Since the middle of the 1990s, growing quantities of raw (unannotated) linguistic data have been accessible due to the expansion of the web, which began in the 2000s. Therefore, researchers have been concentrating their efforts more and more on semi-supervised and unsupervised learning methods. These kinds of algorithms are able to learn from data that has not been hand-annotated with the answers that are required, or they can learn using a mix of data that has been annotated and data that has not been annotated. This job is often far more challenging than supervised learning, and it typically gives outcomes that are less accurate for a given quantity of input data. However, there is a vast amount of data that is not annotated and is readily available.

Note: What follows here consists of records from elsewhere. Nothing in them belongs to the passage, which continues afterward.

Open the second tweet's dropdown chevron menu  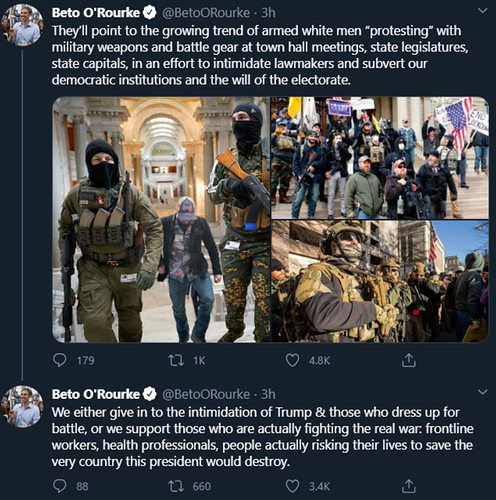pos(482,392)
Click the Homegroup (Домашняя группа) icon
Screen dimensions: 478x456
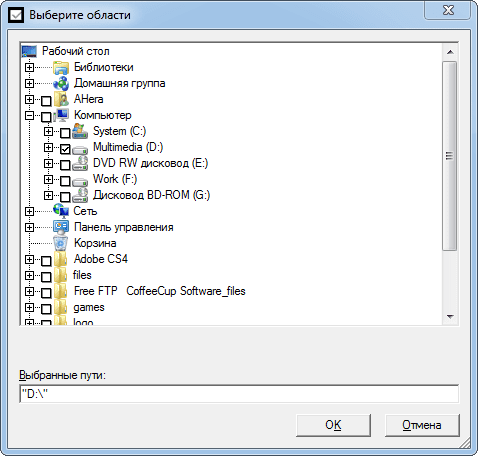point(61,83)
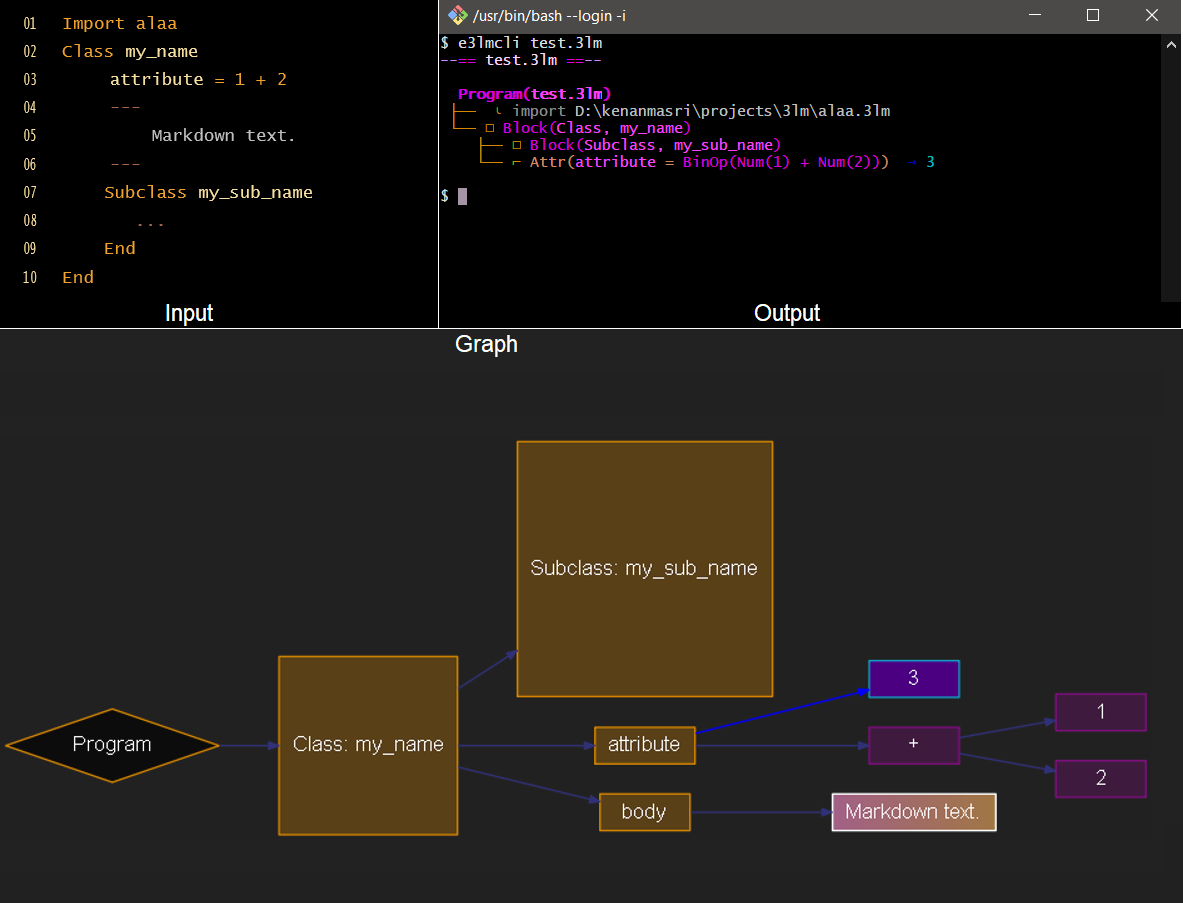
Task: Select the plus operator node
Action: coord(913,745)
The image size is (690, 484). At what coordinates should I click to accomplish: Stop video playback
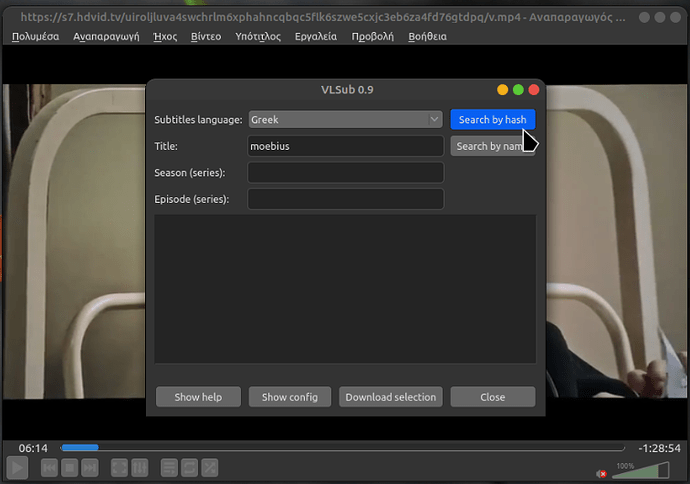69,467
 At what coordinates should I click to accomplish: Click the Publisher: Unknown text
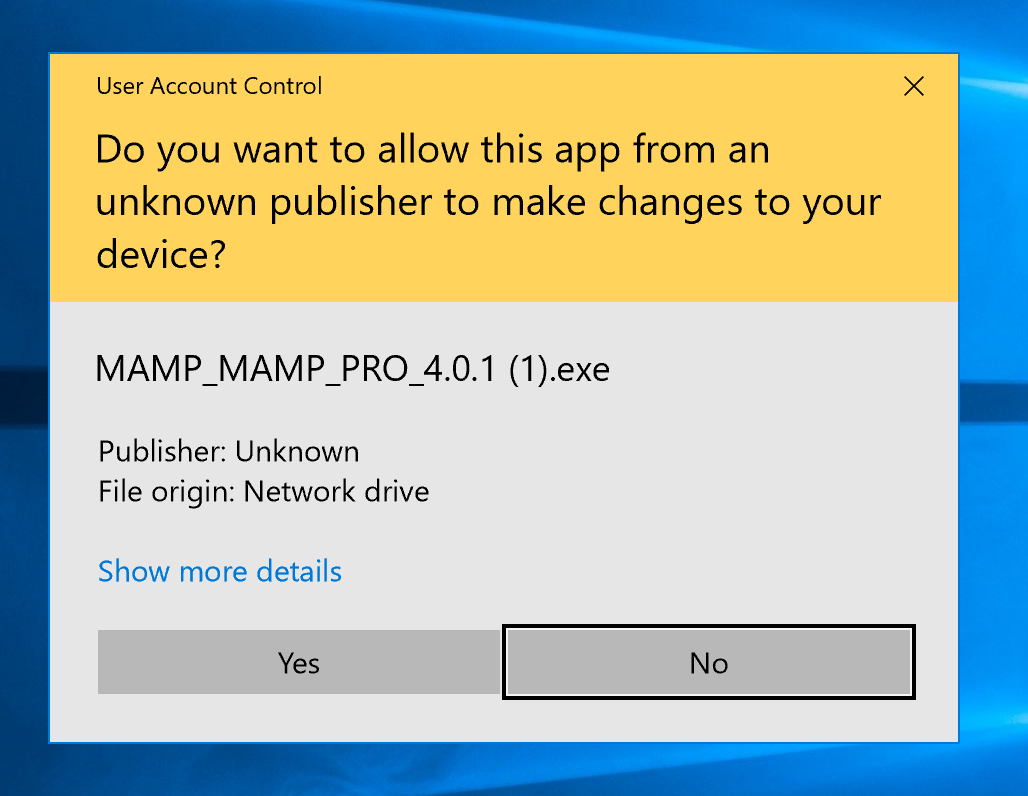pyautogui.click(x=228, y=451)
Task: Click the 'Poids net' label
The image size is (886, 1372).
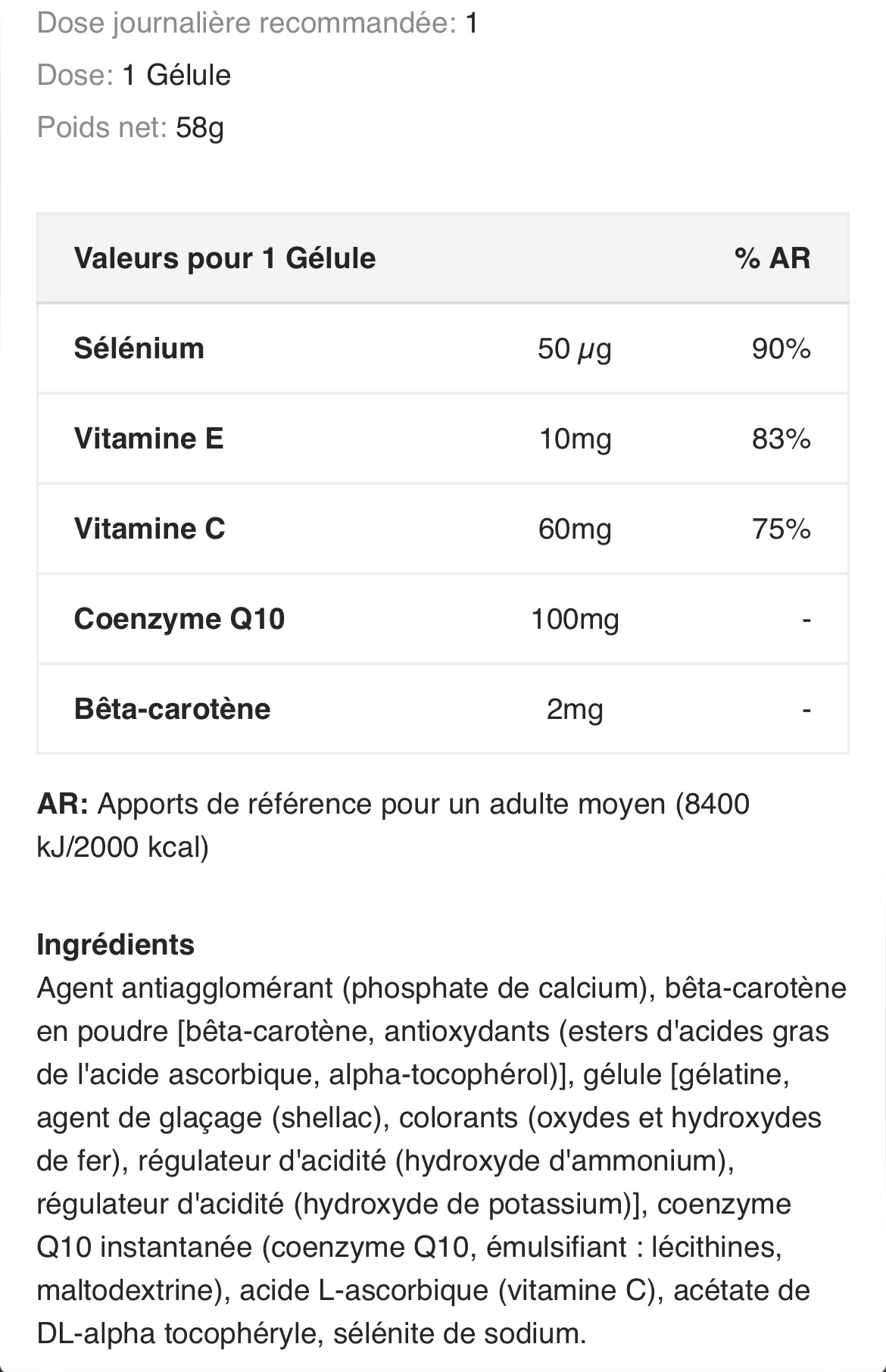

This data includes, among other things, the entirety of the content on the World Wide Web. This data, when combined with an algorithm that has a low enough time complexity to be practical, can frequently compensate for less than ideal results.

In the 2010s, representation learning and other machine learning techniques modeled after deep neural networks become more prevalent in the field of natural language processing. This popularity was in part caused by a rush of studies proving that such strategies were successful.

In the early days of computer technology, many language processing systems were developed using symbolic approaches. This included the manual coding of a set of rules, which was then combined with a dictionary search. For example, grammars were written, and heuristic rules for stemming were developed.

Recent systems that are based on machine learning algorithms offer several benefits over manually written rules because of these advantages:

While the learning processes that are used during machine learning automatically concentrate on the most common scenarios, while developing rules by hand it is sometimes not at all evident where the effort should be directed. The learning procedures that are utilized during machine learning.

Automatic learning procedures can make use of statistical inference algorithms to produce models that are robust to unfamiliar input (for example, containing words or structures that have not been seen before) as well as to erroneous input. This type of model can be used in a variety of applications, including machine learning, deep learning, and natural language processing (e.g. with misspelled words or words accidentally omitted). Handling such information gracefully using handwritten rules or, more broadly, constructing systems of handwritten rules that make soft judgments is exceptionally challenging, fraught with the possibility of making mistakes, and time-consuming.

Systems that are designed to automatically learn the rules may have their accuracy improved by simply providing additional input data to the system. However, the only way to improve the accuracy of systems that are based on handwritten rules is to make the rules themselves more complicated, which is a process that is far more challenging. In particular, the complexity of systems that are built on handwritten rules has a limit, and once that limit is exceeded, the systems become more difficult to administer. Nevertheless, producing additional data for use by machine-learning systems necessitates nothing more than a proportional increase in the number of man-hours put in, and this can typically be accomplished without significantly increasing the level of complexity associated with the annotation process.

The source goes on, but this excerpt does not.